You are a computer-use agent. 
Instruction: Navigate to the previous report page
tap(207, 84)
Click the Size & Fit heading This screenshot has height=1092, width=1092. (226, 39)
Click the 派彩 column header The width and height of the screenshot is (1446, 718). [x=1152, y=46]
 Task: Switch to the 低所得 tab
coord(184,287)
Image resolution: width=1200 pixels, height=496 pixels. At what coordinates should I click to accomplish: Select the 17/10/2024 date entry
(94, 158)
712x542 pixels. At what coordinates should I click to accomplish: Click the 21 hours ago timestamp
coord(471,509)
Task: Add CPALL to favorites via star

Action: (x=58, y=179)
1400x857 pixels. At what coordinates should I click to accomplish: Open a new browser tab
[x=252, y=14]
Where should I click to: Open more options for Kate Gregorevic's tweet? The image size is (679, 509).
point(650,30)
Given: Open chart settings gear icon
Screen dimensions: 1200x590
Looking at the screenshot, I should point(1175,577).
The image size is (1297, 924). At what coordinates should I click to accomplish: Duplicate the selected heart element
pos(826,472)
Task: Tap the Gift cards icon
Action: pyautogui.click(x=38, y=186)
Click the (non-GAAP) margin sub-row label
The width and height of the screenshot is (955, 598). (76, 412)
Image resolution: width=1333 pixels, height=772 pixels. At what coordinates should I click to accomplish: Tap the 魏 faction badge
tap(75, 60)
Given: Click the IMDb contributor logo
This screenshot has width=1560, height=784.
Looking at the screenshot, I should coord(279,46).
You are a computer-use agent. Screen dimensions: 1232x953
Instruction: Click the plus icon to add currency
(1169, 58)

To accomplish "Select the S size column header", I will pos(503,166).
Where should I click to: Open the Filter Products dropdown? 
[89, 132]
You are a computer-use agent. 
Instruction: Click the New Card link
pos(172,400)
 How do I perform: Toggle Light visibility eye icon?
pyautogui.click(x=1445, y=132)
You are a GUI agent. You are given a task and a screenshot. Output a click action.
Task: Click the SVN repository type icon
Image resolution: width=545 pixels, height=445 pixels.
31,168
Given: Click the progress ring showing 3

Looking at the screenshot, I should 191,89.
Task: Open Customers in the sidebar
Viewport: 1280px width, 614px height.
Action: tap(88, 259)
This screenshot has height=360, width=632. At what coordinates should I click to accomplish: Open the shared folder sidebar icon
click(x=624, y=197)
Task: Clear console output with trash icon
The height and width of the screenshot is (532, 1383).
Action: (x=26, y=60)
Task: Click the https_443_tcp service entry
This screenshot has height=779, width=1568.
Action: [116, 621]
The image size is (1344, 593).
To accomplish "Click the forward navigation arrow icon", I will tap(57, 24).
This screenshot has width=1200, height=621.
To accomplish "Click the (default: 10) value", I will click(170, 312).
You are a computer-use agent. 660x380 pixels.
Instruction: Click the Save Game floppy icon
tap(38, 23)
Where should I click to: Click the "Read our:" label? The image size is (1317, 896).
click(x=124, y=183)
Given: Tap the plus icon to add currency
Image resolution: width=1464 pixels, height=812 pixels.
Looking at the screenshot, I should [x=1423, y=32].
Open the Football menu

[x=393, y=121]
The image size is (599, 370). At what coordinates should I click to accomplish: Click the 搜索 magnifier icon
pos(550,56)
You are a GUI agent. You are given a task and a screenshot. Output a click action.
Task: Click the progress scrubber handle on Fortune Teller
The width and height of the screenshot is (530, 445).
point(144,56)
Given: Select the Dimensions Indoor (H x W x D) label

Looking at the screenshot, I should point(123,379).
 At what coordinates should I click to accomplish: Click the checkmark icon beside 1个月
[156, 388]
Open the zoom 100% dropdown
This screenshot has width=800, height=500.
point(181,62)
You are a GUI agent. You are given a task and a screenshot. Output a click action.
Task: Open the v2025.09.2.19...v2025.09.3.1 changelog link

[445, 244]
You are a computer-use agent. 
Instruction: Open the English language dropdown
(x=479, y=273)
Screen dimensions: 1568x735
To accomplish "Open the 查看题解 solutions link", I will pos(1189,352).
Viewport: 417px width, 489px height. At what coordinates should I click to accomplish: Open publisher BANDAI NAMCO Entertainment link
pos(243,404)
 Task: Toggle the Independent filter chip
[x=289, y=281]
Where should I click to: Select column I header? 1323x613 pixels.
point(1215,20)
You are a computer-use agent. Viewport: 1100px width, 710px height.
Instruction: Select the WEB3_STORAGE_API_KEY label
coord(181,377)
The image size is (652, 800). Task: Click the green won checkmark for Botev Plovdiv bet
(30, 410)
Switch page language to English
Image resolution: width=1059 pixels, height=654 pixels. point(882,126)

# # # #

Assignment
Would you please copy exactly the part of the entries above that begins at the line containing "Image resolution: width=1333" and ends at the line containing "The image size is (1344, 593).", both lines included?

Answer for this exercise
Image resolution: width=1333 pixels, height=772 pixels. At what coordinates should I click to accomplish: Tap the 魏 faction badge
tap(75, 60)
Given: Click the IMDb contributor logo
This screenshot has width=1560, height=784.
Looking at the screenshot, I should coord(279,46).
You are a computer-use agent. Screen dimensions: 1232x953
Instruction: Click the plus icon to add currency
(1169, 58)

To accomplish "Select the S size column header", I will pos(503,166).
Where should I click to: Open the Filter Products dropdown? 
[89, 132]
You are a computer-use agent. 
Instruction: Click the New Card link
pos(172,400)
 How do I perform: Toggle Light visibility eye icon?
pyautogui.click(x=1445, y=132)
You are a GUI agent. You are given a task and a screenshot. Output a click action.
Task: Click the SVN repository type icon
Image resolution: width=545 pixels, height=445 pixels.
31,168
Given: Click the progress ring showing 3

Looking at the screenshot, I should 191,89.
Task: Open Customers in the sidebar
Viewport: 1280px width, 614px height.
Action: tap(88, 259)
This screenshot has height=360, width=632. At what coordinates should I click to accomplish: Open the shared folder sidebar icon
click(x=624, y=197)
Task: Clear console output with trash icon
The height and width of the screenshot is (532, 1383).
Action: (x=26, y=60)
Task: Click the https_443_tcp service entry
This screenshot has height=779, width=1568.
Action: [116, 621]
The image size is (1344, 593).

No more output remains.